Airbridge orchestrates data ingestion pipelines from Airbyte data sources like Stripe, Facebook, or Google to Airbyte data destination connectors like S3 data lake, Redshift, Snowflake, or BigQuery.
Airbridge is a configuration-driven, Airbyte connector service. It is open source, released under the MIT license. For more detail on Airbridge, visit the project on Github: https://github.com/openbridge/airbridge
For docs on activating Airbridge and Airbyte on your AWS account, please see Activating Airbridge In Your AWS Account.
Understanding Airbyte Connector Configurations
A core feature of an open source Airbyte Cloud runtime for a data pipeline is the “connector .” Airbyte has two classes of connectors: data source and destination. These connector acts as a bridge, facilitating data movement between various platforms. Both the source and destination require "configs" to connect, authorize, and process data.
Airbyte Data Source Config
The term "data source" in the context of Airbyte refers to the original location or platform from which data is extracted.
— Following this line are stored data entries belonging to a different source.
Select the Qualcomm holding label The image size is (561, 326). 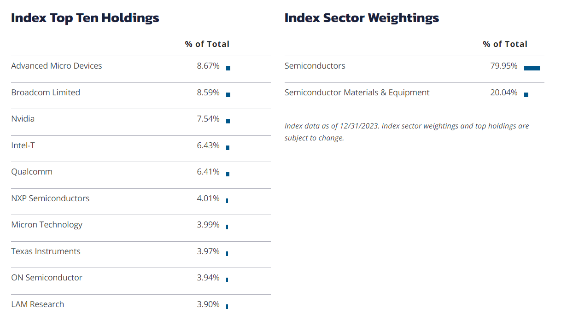tap(32, 172)
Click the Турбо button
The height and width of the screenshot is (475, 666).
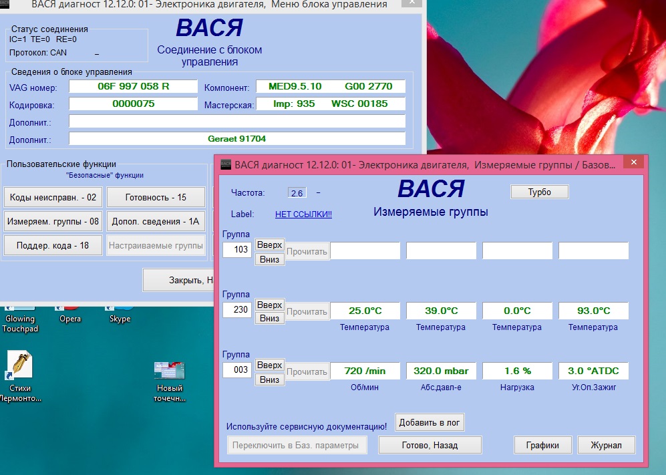pos(540,192)
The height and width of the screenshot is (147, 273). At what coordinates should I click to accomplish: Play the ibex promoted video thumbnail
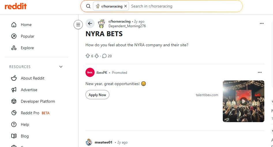coord(244,101)
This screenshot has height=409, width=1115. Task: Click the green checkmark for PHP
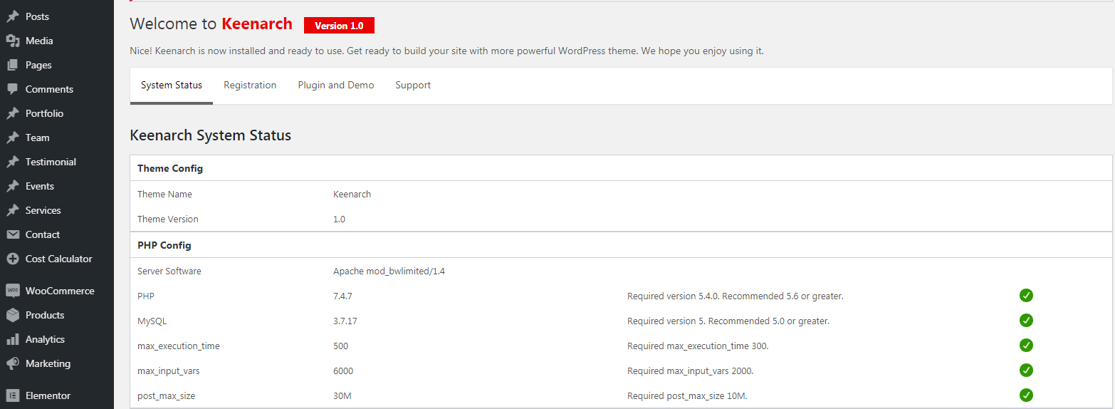(1026, 296)
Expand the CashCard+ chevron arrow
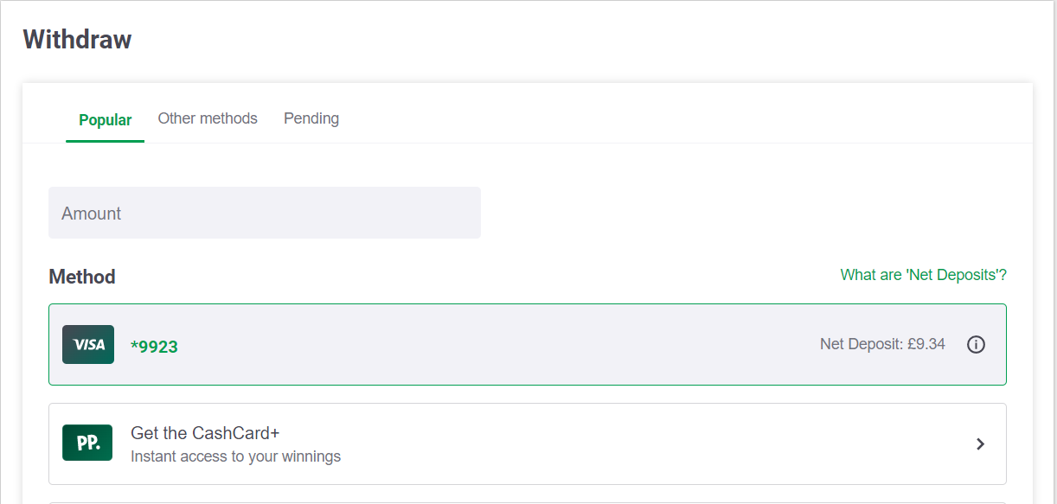Image resolution: width=1057 pixels, height=504 pixels. [x=980, y=444]
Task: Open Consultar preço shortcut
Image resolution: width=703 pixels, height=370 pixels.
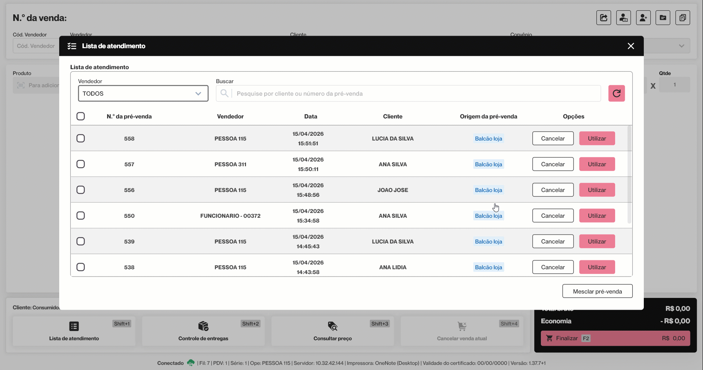Action: (333, 331)
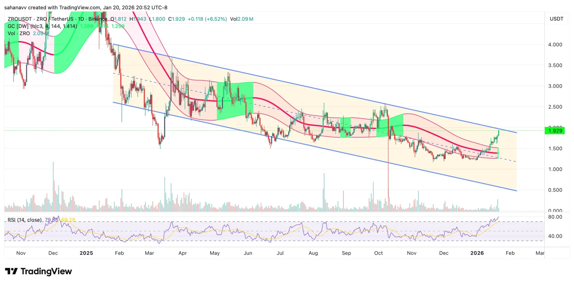
Task: Click the bold 2025 label on time axis
Action: click(86, 253)
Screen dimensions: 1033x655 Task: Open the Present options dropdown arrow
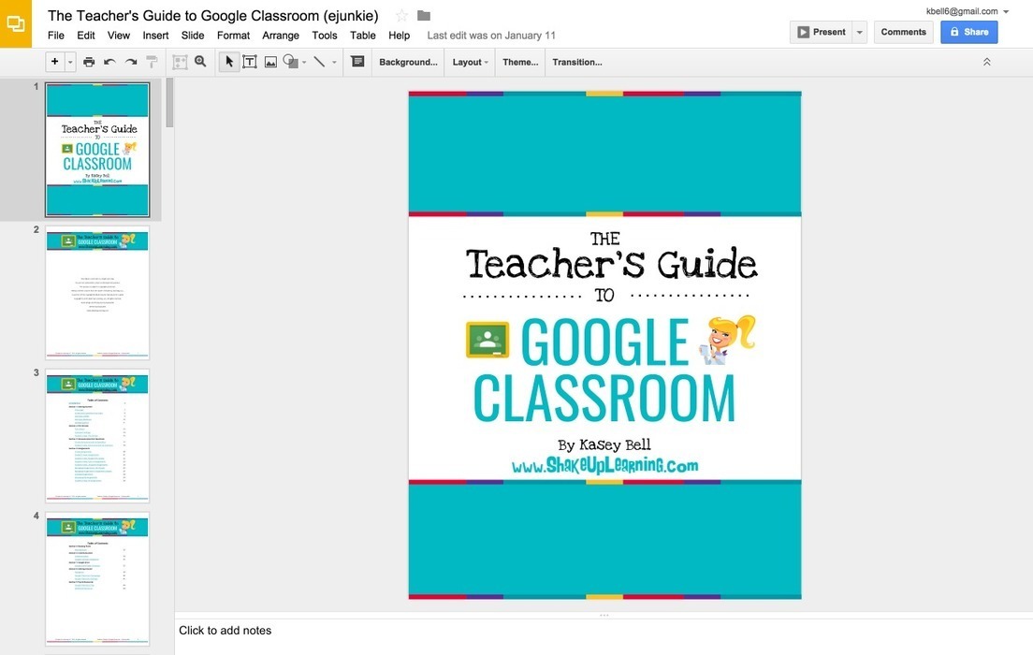point(860,32)
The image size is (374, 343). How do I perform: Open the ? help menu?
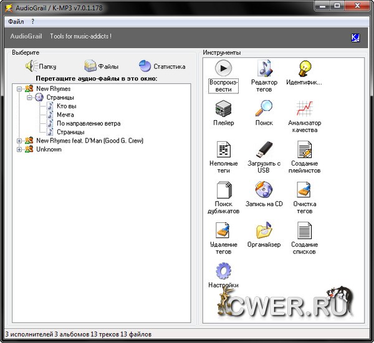click(33, 21)
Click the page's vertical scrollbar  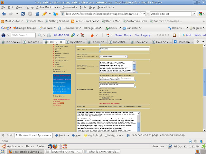(204, 87)
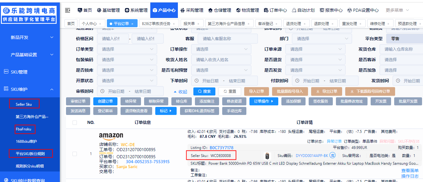Check the checkbox for order row 1
The height and width of the screenshot is (182, 423).
75,154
This could be a CRM system, web analytics, databases, or any other platform where raw data is generated and stored.
Here is an example of a klaviyo soruce config which requires an API key and date:
{
"api_key": "required_value",
"start_date": "required_value"
}
However, you can see the variation in the salesforce source config requirements;
{
"is_sandbox": "optional_value",
"auth_type": "optional_value",
"client_id": "required_value",
"client_secret": "required_value",
"refresh_token": "required_value",
"start_date": "optional_value",
"force_use_bulk_api": "optional_value",
"streams_criteria": "optional_value"
}
The respective configs are defined by the source itself.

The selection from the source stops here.